| Work to do |
Copy out every line below that contains the string "screenshot". Case counts.
━━━━━━━━━━━━━━━━━━━━━━━━━━━━━━
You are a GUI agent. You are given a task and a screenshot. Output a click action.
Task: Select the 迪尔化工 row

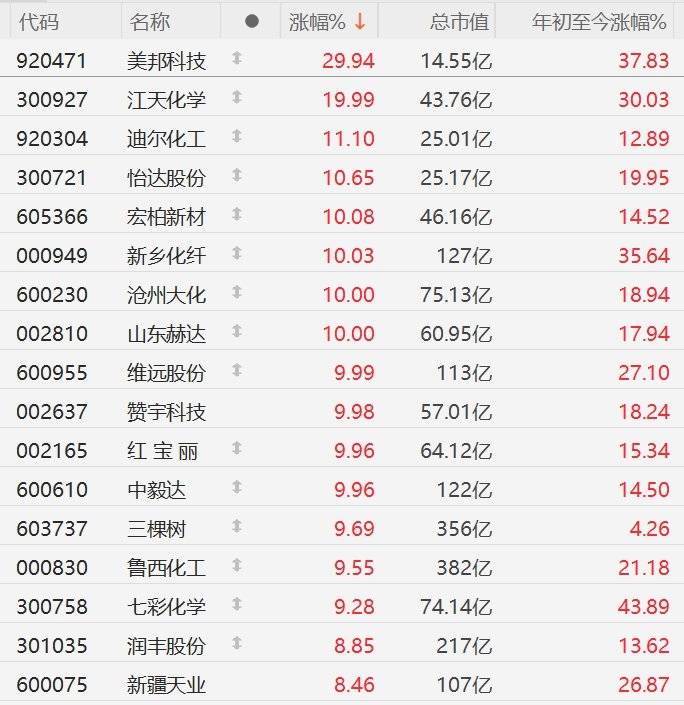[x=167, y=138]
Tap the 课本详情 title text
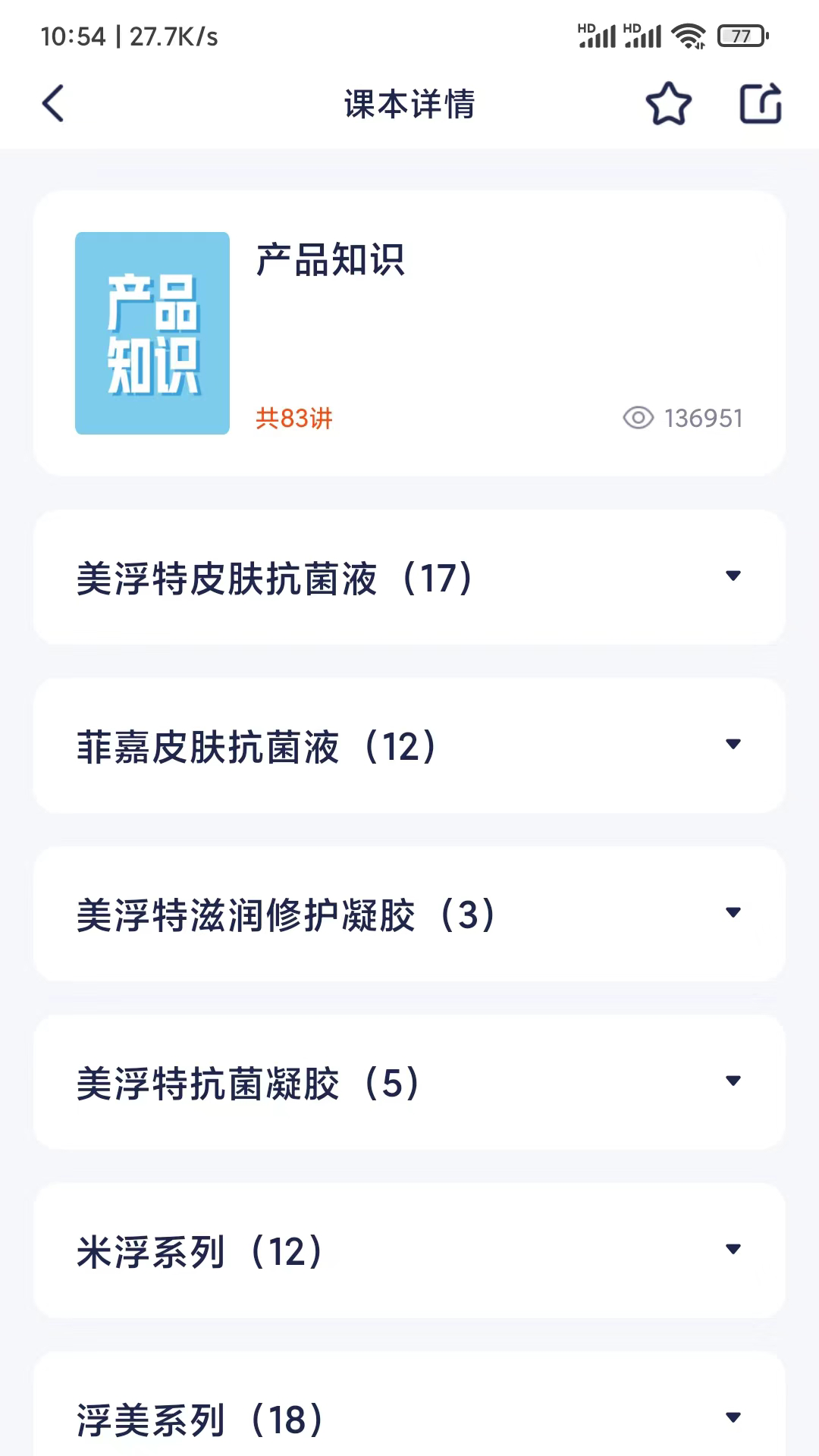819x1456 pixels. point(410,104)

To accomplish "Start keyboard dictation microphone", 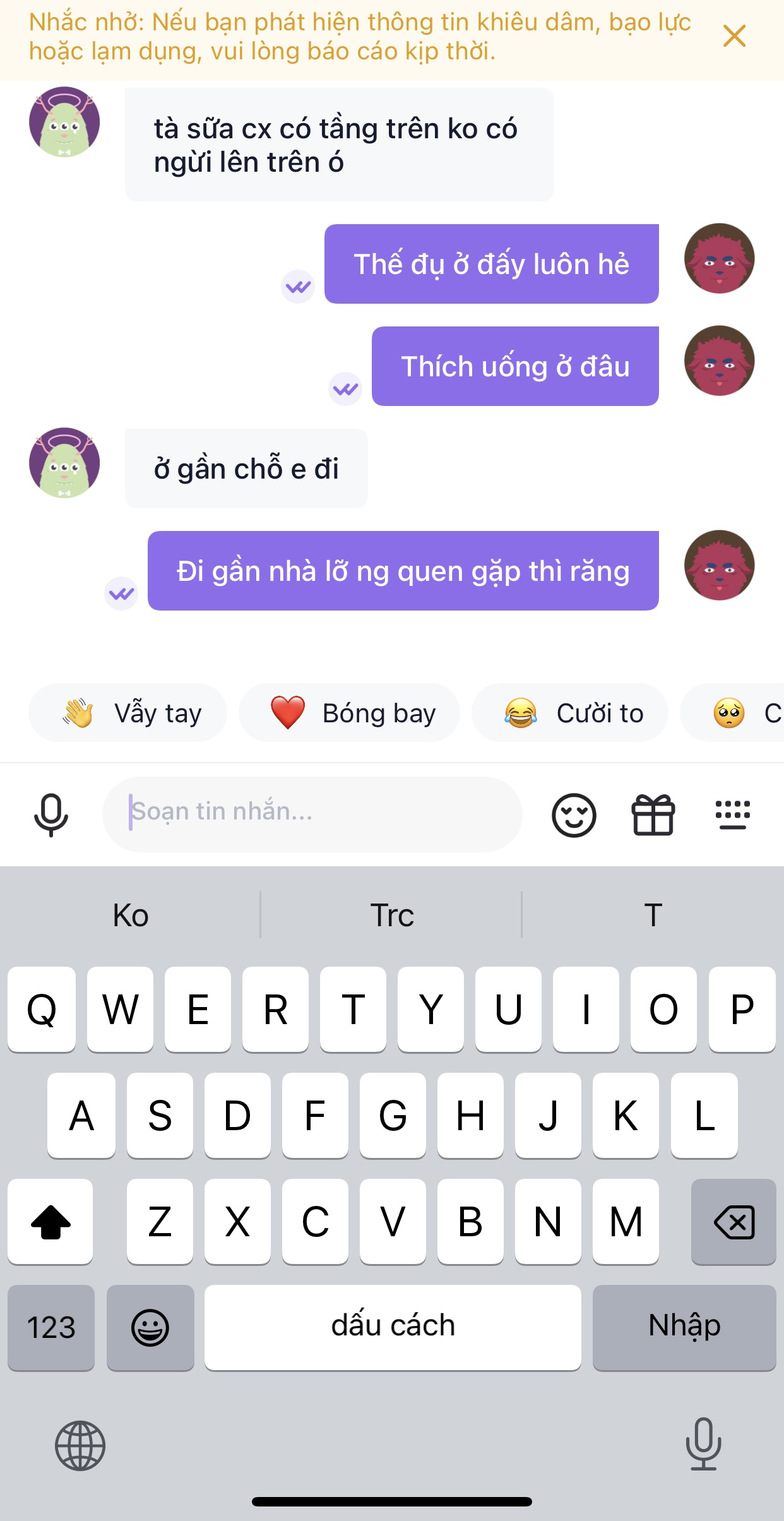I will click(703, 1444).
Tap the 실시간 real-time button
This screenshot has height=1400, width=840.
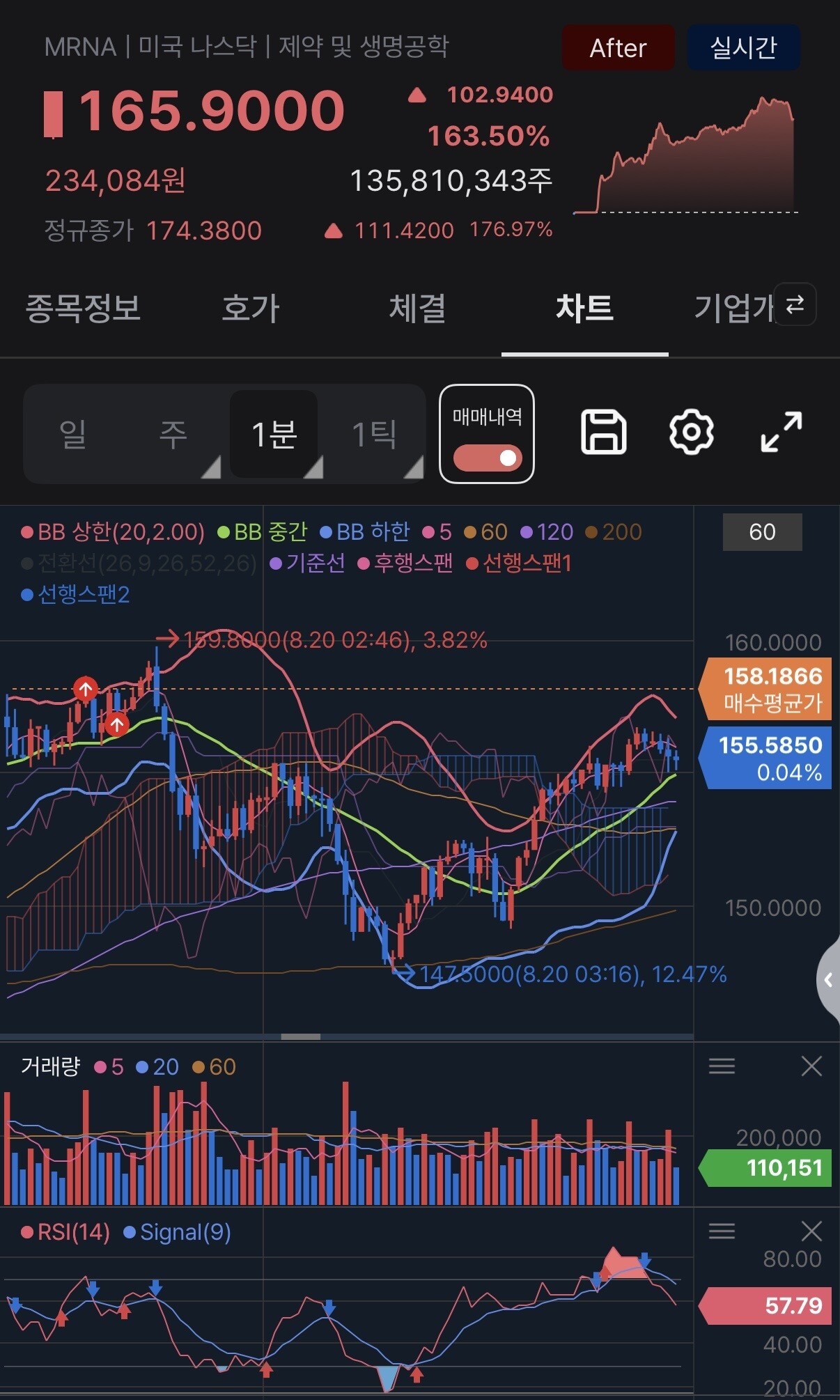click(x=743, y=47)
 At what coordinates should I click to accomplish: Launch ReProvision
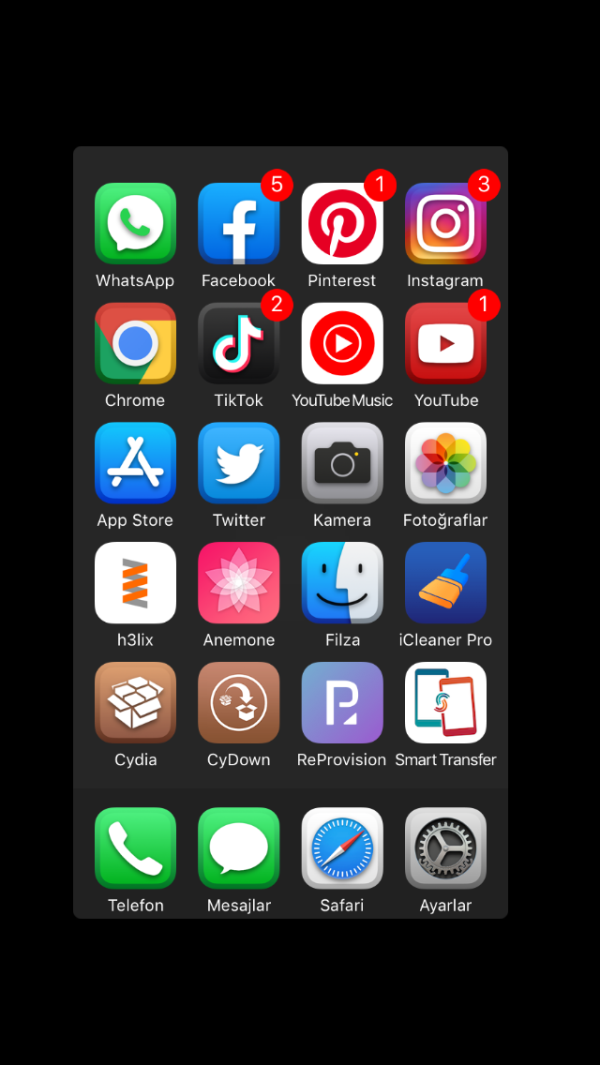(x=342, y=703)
━━━━━━━━━━━━━━━━━━━━━━━━━━━━━━
| Result of the task |
You are a GUI agent. You are given a task and a screenshot. Output a click action.
This screenshot has height=1400, width=840.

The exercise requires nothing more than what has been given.